- [The problem]
Would you please restate every record exactly as written?

- [Records shown]
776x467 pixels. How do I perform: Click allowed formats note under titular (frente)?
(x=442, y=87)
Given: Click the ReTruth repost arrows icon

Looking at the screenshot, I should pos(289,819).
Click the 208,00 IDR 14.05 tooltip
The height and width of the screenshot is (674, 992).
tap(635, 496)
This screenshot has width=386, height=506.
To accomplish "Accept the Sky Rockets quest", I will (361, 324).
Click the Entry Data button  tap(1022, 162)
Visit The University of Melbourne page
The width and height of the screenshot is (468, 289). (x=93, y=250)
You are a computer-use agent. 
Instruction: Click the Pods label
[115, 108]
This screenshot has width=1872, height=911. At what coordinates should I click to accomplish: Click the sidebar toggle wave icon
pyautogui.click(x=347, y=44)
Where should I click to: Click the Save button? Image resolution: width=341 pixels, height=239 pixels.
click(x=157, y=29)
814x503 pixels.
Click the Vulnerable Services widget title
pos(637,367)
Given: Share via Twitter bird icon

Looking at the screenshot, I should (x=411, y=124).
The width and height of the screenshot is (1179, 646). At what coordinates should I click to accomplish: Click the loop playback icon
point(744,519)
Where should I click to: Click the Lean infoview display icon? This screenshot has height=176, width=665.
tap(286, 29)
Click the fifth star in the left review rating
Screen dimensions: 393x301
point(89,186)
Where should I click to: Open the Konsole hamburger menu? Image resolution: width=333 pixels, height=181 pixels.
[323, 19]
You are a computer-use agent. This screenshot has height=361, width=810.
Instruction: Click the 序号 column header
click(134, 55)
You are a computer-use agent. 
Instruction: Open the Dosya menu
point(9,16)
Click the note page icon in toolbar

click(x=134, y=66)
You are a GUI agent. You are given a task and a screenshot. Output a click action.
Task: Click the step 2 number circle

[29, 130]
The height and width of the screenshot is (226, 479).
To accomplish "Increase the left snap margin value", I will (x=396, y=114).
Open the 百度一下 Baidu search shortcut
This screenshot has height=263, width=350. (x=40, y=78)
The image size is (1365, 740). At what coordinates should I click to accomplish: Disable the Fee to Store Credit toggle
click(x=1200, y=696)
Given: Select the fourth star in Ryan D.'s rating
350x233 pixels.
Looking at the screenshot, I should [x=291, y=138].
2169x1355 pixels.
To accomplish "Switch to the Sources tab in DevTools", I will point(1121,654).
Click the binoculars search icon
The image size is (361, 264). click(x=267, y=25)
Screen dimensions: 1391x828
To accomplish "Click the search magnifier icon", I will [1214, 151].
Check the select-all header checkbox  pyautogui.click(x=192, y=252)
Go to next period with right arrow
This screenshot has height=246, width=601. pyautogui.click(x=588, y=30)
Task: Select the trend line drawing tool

- [Final answer]
776x467 pixels. How do I perform: Click allowed formats note under titular (frente)?
(x=442, y=87)
Given: Click the ReTruth repost arrows icon

Looking at the screenshot, I should pos(289,819).
Click the 208,00 IDR 14.05 tooltip
The height and width of the screenshot is (674, 992).
tap(635, 496)
This screenshot has width=386, height=506.
To accomplish "Accept the Sky Rockets quest", I will (361, 324).
Click the Entry Data button  tap(1022, 162)
Visit The University of Melbourne page
The width and height of the screenshot is (468, 289). (x=93, y=250)
You are a computer-use agent. 
Instruction: Click the Pods label
[115, 108]
This screenshot has width=1872, height=911. At what coordinates should I click to accomplish: Click the sidebar toggle wave icon
pyautogui.click(x=347, y=44)
Where should I click to: Click the Save button? Image resolution: width=341 pixels, height=239 pixels.
click(x=157, y=29)
814x503 pixels.
Click the Vulnerable Services widget title
pos(637,367)
Given: Share via Twitter bird icon

Looking at the screenshot, I should (x=411, y=124).
The width and height of the screenshot is (1179, 646). At what coordinates should I click to accomplish: Click the loop playback icon
point(744,519)
Where should I click to: Click the Lean infoview display icon? This screenshot has height=176, width=665.
tap(286, 29)
Click the fifth star in the left review rating
Screen dimensions: 393x301
point(89,186)
Where should I click to: Open the Konsole hamburger menu? Image resolution: width=333 pixels, height=181 pixels.
[323, 19]
You are a computer-use agent. This screenshot has height=361, width=810.
Instruction: Click the 序号 column header
click(134, 55)
You are a computer-use agent. 
Instruction: Open the Dosya menu
point(9,16)
Click the note page icon in toolbar

click(x=134, y=66)
You are a GUI agent. You are given a task and a screenshot. Output a click action.
Task: Click the step 2 number circle

[29, 130]
The height and width of the screenshot is (226, 479).
To accomplish "Increase the left snap margin value", I will (x=396, y=114).
Open the 百度一下 Baidu search shortcut
This screenshot has height=263, width=350. (x=40, y=78)
The image size is (1365, 740). At what coordinates should I click to accomplish: Disable the Fee to Store Credit toggle
click(x=1200, y=696)
Given: Select the fourth star in Ryan D.'s rating
350x233 pixels.
Looking at the screenshot, I should [x=291, y=138].
2169x1355 pixels.
To accomplish "Switch to the Sources tab in DevTools", I will point(1121,654).
Click the binoculars search icon
The image size is (361, 264). click(x=267, y=25)
Screen dimensions: 1391x828
To accomplish "Click the search magnifier icon", I will [1214, 151].
Check the select-all header checkbox  pyautogui.click(x=192, y=252)
Go to next period with right arrow
This screenshot has height=246, width=601. pyautogui.click(x=588, y=30)
Task: Select the trend line drawing tool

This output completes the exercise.